PHP安全之道学习笔记6:密码安全

PHP安全之道：密码安全

   最近几年用户数据泄露越发频繁，一些使用PHP技术的大型网站被暴库或者脱库，facebook公司曾因为此类事件股价暴跌。从长远发展来看，用户的数据安全对于网站来说至关重要,所以开发者需要关注数据相关的安全，并提高一些对敏感数据的技术性保护。

   用户数据的安全往往和用户密码安全息息相关。用户将账号和相关数据存储在服务器上，而密码成了第一个环节。

• 1.常规加密方法

  MD5或者SHA1

具体代码如下所示:

<?php
   $password = $_POST['password'];
   echo md5($password); // md5加密
   echo sha1($password); // sha1加密

   由于这种加密手段比较常规，如果用户设置的密码过于常见简单，攻击者完全可以使用密码字典进行暴力破解。所以不建议使用MD5等弱加密算法对密码等敏感数据进行加密，使用散列算法进行加密更佳，如:SHA256或者SHA512。这些算法被用于如ssl证书生成或一些重要的生成算法中，值得使用。

PHP内置了hash()函数，具体使用如下代码所示。

<?php
    $password = $_POST['password'];
    echo hash('sha256', $password); // 使用sha256加密
    echo hash('sha512', $password); // 使用sha512加密

曾经有一个神奇的电商网站有一句有名的slogan:"我为自己代言。"在密码安全方面我们也可以为自己的数据加点“盐”，增加安全系数。

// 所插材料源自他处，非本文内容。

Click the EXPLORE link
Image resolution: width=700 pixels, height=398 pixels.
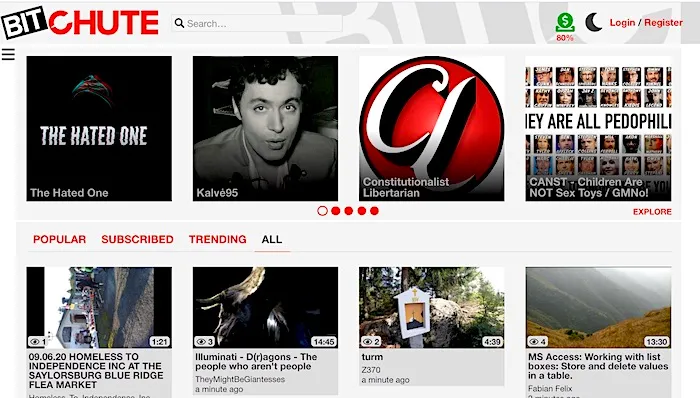pos(652,211)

使用盐（salt）甚至随机salt来加密，可以让破解更加困难。简单例子如下:

<?php
    $password = $_POST['password'];
    $salt = rand(1, 100000);
    $password = sha1($password . $salt);

而更为复杂的加密，可以使用mcrypt函数来生成salt，代码如下：

<?php
    $password = $_POST['password'];
    $salt = base64_encode(mcrpyt_create_iv(32, MCRYPT_DEV_RANDOM);
    $password = md5($password . $salt);

当然还可以根据自己实际业务需要自定义自己的算法，以前和腾讯的研发联调接口的时候，我们还会约定不同的业务接口使用不同的业务代码来增加token算法的复杂度。

为了防止暴力破解，可以注意以下方面：

• 1.使用验证码进行登录验证或相关授权。
• 2.定期刷新秘钥。
• 3.使用随机数的复杂算法。
• 4.限制某时间段内验证次数。